Übrigens litt er an einer sonderbaren Marotte: Es behagte ihm nicht, dass Frauen in den Krieg verwickelt oder dadurch beeinträchtigt wurden oder überhaupt leiden mussten. Wenn seine Soldaten ihn nicht so verehrt hätten, wäre es sicher übel vermerkt worden, dass Marceau immer wieder Vergewaltigungen oder überhaupt jede Art der Brutalität Frauen gegenüber verhinderte.

Notfalls begab er sich dadurch selbst in Gefahr. So rettete er eine junge Adlige, Angélique des Mesliers, zunächst davor, gleich erschossen zu werden. Er schrieb ihr sogar eine Bescheinigung, dass sie eine gute Bürgerin und Rebellin sei. Das rettete leider die (wie Marceaus Freund, General Kléber, bemerkte) bildschöne Aristokratin nicht vor der Guillotine, sondern brachte auch beinah die hilfreichen Generäle Marceau und Kléber vor das Tribunal. Es war lebensgefährlich im Frankreich dieser Tage, sich für den Adel einzusetzen. Später wurde aus dieser Episode eine Liebesgeschichte zwischen François Séverin Marceau und Angélique des Mesliers gesponnen. Wer weiß?

Ebenso gewagt war es, dass er sich 1794 mit der siebzehnjährigen Agathe Leprêtre de Châteaugiron verlobte. Emira war entsetzt und versuchte, ihrem Bruder sie Sache auszureden: schon wieder blaues Blut! Zur Hochzeit kam es jedoch sowieso nicht durch Marceaus ständige militärische Einsätze und seine angeschlagene Gesundheit. 

Im selben Jahr stand er mit seinen Soldaten österreichisch-englischen Koalitionstruppen gegenüber, besetzte innerhalb weniger Wochen die linke Rheinseite von Köln bis Koblenz und eroberte das  obere Mittelrheintal, den südöstlichen Hunsrück und das Mainzer Hinterland bis in die Pfalz. 1795 wurden seine Truppen in den Hunsrück zurückgedrängt, konnten ihre Feinde jedoch am weiteren Vordringen nach Westen hindern.

Im hereinbrechenden, schneereichen Winter handelte Marceau mit dem österreichischen General Kray einen Waffenstillstand für 6 Monate aus, weil die Soldaten auf beiden Seiten nicht mehr zu versorgen waren – daraufhin ernannte ihn der Feind (!) zum Ehrenoffizier der österreichischen Armee.

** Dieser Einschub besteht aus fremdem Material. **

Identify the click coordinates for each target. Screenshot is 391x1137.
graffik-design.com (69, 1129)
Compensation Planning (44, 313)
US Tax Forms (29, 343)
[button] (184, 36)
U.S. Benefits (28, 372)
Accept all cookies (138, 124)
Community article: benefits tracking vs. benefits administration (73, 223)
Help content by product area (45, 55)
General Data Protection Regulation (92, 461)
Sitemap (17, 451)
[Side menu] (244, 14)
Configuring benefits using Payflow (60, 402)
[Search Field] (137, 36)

Seine Klugheit und sein Mut wurden allerdings von vielen, Freund wie Feind, geschätzt. So lobte das  erzdeutsche ‚Meyers Konversations-Lexikon‘ im 19. Jahrhundert ausdrücklich seinen edlen Charakter und sein hervorragendes Feldherrntalent und bescheinigte, er sei einer der ausgezeichnetsten Generäle der französischen Revolution gewesen.

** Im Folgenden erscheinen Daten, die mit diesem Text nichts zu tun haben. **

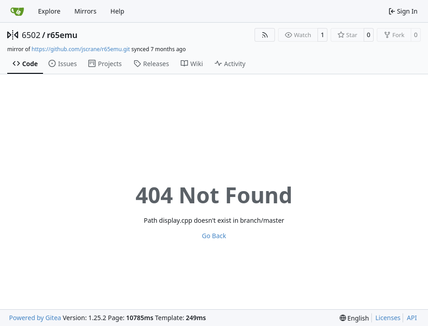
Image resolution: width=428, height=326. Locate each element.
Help (118, 11)
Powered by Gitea (35, 317)
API (412, 317)
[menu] (354, 318)
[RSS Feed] (265, 35)
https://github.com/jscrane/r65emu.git (81, 49)
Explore (49, 11)
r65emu (62, 34)
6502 (31, 34)
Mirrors (85, 11)
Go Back (214, 235)
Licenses (388, 317)
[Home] (17, 11)
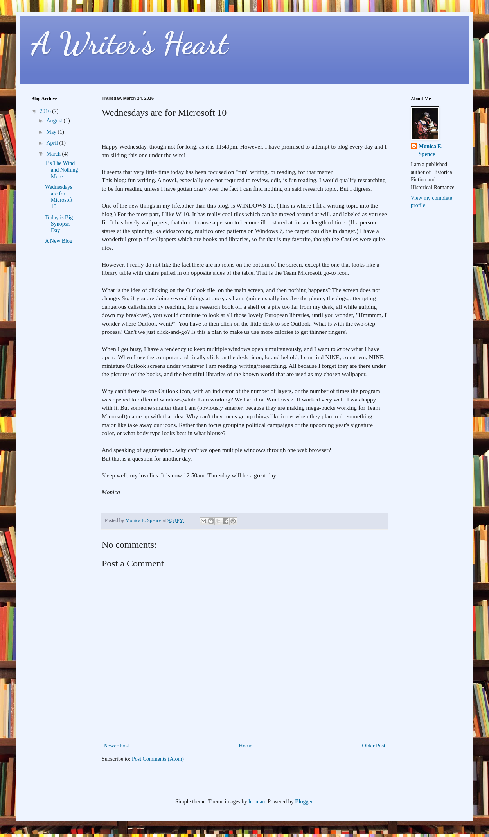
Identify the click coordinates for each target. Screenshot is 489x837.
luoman (256, 802)
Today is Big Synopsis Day (59, 224)
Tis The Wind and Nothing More (61, 169)
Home (245, 746)
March (54, 154)
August (54, 121)
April (52, 143)
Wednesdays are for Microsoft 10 (58, 197)
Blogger (303, 802)
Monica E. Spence (430, 150)
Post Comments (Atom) (158, 759)
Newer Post (116, 746)
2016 (46, 111)
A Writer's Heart (129, 43)
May (52, 132)
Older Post (374, 746)
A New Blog (58, 241)
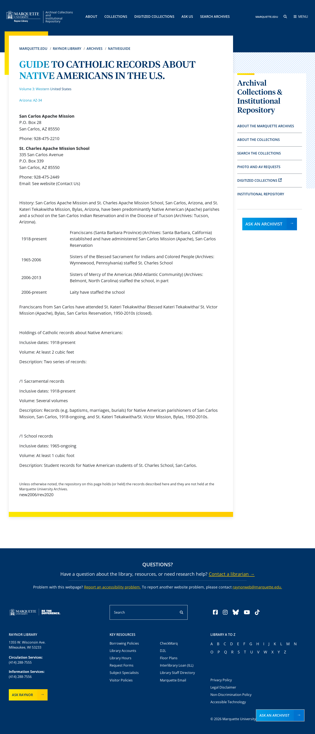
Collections (115, 16)
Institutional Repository (260, 194)
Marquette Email (173, 680)
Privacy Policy (221, 680)
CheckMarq (169, 643)
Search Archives (215, 16)
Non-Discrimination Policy (230, 694)
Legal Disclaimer (223, 687)
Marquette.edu (33, 48)
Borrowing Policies (124, 643)
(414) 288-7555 (20, 662)
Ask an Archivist (263, 224)
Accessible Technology (228, 702)
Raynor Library (67, 48)
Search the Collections (259, 153)
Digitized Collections (154, 16)
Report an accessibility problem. (112, 587)
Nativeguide (119, 48)
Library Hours (120, 658)
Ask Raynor (22, 695)
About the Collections (258, 139)
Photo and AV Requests (258, 167)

Am 19. September 1796 traf ihn bei Rückzugskämpfen nahe Limburg an der Lahn ein Gewehrschuss links in die Taille. Er starb zwei Tage später an der Wunde, 27 Jahre alt, in Altenkirchen. Bei seiner Bestattung standen Waffengefährten und Feinde beieinander, um ihn zu ehren. Bei Höchstenbach im Westerwald wurde ihm ein Denkmal errichtet.

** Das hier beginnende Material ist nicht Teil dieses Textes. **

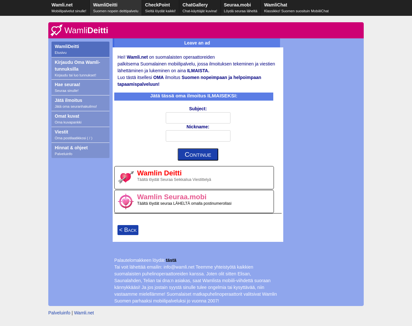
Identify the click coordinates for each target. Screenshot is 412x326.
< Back (128, 230)
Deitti (86, 30)
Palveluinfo (59, 312)
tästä (171, 260)
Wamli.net (84, 312)
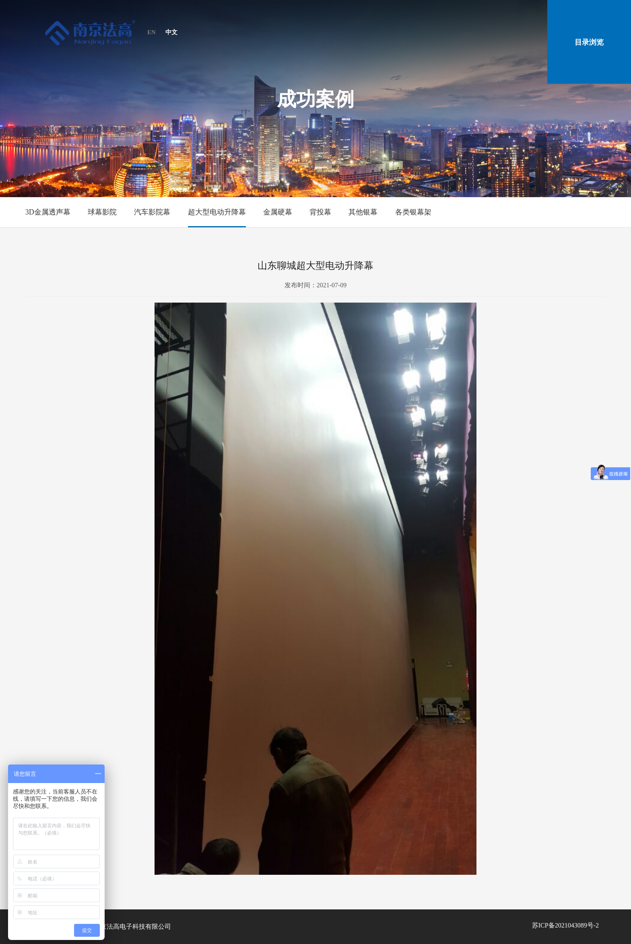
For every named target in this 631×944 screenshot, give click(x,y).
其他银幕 (362, 212)
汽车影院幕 (152, 212)
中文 (171, 32)
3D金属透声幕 (47, 212)
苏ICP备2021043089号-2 (565, 925)
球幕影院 (102, 212)
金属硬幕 (277, 212)
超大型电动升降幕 (217, 212)
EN (151, 32)
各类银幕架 (413, 212)
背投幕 (320, 212)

Davon abgesehen ploppten überall Denkmäler auf, unter anderem in Koblenz oder Chartres. Sein Name steht im Triumphbogen von Paris, eine breite Avenue in der Mitte der Stadt heißt nach ihm, man hat einen Militärmarsch für ihn komponiert und der englische Dichter Lord Byron verewigte ihn in seinem Gesang Childe Harold’s Pilgrimage. Jeder, solange er lebte und nach seine Tode, schien beeindruckt und begeistert vom jungen General Marceau.

Bis auf die Nazis. Die mochten ihn nicht. Vielleicht war er ihnen nicht deutsch genug. Jedenfalls zermantschten sie 1941 sein Denkmal bei Höchstenbach. Tausend Jahre später, also 1945, baute die französische Besatzung es wieder auf. Sogar General de Gaulle nahm an der Einweihung teil. Das hätte Marcaeu bestimmt gefallen; denn obwohl er zweifellos ein lupenreiner Republikaner war, hatte er offenbar immer ein Herz für den Adel …

Glücksfaktor: Wenn schon unbedingt Krieg sein muss, dann lieber edle Feinde statt der dumpfbackigen.